* EJERCICIO PROPUESTO A
Reproduce un fragmento del texto sobre la hermanastra: empieza en las palabras "A pesar de su" y detente después de "venido teniendo repercusión.".

* TEXTO
◆ ◆ ◆ ◆ ◆
La fuerza de la honestidad cuando quieres salir adelante

A pesar de su fuerte influjo en mi comportamiento servicial, desde que mamá le concedía la licencia de darme órdenes a su antojo, en su temprano sueño de tiranía- siempre fiel a papá y sus golpes en la mesa- yo nunca me porté mal con mi hermanastra (aunque muy habitualmente me obligase a pedirle perdón por cualquier cosa), no me la planteé como enemiga: solo hasta que, hace unos pocos años, comprendí que se había dedicado a la extorsión sexual entrometiéndose en mi vida amorosa. Fue entonces cuando entendí que sus celos acérrimos habían venido teniendo repercusión.
Sin embargo, su acoso se gestó en nuestra infancia: ella veía impotente cómo sus burlas e insultos me resbalaban, porque no los entendía y era feliz, y mi mundo era gigante, superior a su maniático desprecio.
◆ ◆ ◆ ◆ ◆
* DATOS PROPORCIONADOS

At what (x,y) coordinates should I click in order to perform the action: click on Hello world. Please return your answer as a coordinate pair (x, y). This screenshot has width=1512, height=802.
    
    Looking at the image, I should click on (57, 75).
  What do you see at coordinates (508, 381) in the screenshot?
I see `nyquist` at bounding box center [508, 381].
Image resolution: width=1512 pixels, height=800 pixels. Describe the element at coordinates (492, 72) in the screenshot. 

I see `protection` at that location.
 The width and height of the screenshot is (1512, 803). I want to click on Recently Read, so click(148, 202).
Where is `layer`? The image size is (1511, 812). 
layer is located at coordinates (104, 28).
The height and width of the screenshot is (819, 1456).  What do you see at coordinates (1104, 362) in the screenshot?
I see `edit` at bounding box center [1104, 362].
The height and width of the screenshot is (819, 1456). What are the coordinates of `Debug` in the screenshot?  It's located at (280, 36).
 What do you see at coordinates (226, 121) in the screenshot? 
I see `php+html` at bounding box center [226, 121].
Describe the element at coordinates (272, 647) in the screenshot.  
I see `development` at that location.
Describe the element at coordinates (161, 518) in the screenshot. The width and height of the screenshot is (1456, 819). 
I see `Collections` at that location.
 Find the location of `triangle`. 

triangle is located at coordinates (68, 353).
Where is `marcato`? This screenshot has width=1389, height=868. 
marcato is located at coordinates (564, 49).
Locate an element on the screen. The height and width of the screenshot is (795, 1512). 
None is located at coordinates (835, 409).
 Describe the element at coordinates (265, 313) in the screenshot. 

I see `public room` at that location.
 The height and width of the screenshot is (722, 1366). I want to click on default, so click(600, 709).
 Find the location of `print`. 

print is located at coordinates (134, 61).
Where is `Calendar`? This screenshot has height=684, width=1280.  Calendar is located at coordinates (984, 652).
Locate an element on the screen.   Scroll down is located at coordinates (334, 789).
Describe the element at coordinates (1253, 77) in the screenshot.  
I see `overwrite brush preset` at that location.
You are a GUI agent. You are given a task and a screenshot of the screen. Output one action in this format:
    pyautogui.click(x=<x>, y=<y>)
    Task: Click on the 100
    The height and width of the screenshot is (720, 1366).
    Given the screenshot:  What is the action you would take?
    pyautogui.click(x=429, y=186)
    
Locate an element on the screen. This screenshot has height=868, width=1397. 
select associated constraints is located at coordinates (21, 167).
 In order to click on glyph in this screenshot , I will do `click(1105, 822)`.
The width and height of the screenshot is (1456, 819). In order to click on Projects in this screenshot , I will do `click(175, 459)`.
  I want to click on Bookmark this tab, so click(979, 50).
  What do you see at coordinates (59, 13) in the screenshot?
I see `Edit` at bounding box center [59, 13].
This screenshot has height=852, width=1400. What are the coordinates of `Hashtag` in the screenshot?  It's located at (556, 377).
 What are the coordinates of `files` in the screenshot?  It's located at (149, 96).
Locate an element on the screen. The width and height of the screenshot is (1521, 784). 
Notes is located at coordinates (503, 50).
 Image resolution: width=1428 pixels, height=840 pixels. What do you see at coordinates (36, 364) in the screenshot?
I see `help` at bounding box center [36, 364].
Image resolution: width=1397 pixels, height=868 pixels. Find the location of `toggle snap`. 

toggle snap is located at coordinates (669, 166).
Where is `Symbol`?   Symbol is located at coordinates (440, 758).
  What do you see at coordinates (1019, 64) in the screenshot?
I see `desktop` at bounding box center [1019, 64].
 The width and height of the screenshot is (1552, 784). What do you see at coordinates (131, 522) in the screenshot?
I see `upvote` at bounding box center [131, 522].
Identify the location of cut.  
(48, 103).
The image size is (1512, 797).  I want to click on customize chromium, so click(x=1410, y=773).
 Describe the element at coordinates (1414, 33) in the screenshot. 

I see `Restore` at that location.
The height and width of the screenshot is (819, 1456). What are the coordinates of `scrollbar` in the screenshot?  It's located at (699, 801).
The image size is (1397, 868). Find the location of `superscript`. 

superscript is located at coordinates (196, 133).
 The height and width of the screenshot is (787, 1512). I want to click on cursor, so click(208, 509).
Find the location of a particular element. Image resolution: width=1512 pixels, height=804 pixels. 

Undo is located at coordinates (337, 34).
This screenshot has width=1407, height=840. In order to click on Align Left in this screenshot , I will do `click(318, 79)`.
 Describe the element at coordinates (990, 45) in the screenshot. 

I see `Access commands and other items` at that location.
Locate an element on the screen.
◆ ◆ ◆ ◆ ◆
* EJERCICIO PROPUESTO B
En las entradas de arriba, toma solo las líneas que van desde la que contiene "What do you see at coordinates (508, 381)" hasta la que contiene "layer is located at coordinates (104, 28).", ambas incluidas. Exprésalas como una lista numerada y omite las líneas en blanco.

* SOLUCIÓN A
A pesar de su fuerte influjo en mi comportamiento servicial, desde que mamá le concedía la licencia de darme órdenes a su antojo, en su temprano sueño de tiranía- siempre fiel a papá y sus golpes en la mesa- yo nunca me porté mal con mi hermanastra (aunque muy habitualmente me obligase a pedirle perdón por cualquier cosa), no me la planteé como enemiga: solo hasta que, hace unos pocos años, comprendí que se había dedicado a la extorsión sexual entrometiéndose en mi vida amorosa. Fue entonces cuando entendí que sus celos acérrimos habían venido teniendo repercusión.

* SOLUCIÓN B
1.   What do you see at coordinates (508, 381) in the screenshot?
2. I see `nyquist` at bounding box center [508, 381].
3. Image resolution: width=1512 pixels, height=800 pixels. Describe the element at coordinates (492, 72) in the screenshot. 
4. I see `protection` at that location.
5.  The width and height of the screenshot is (1512, 803). I want to click on Recently Read, so click(148, 202).
6. Where is `layer`? The image size is (1511, 812). 
7. layer is located at coordinates (104, 28).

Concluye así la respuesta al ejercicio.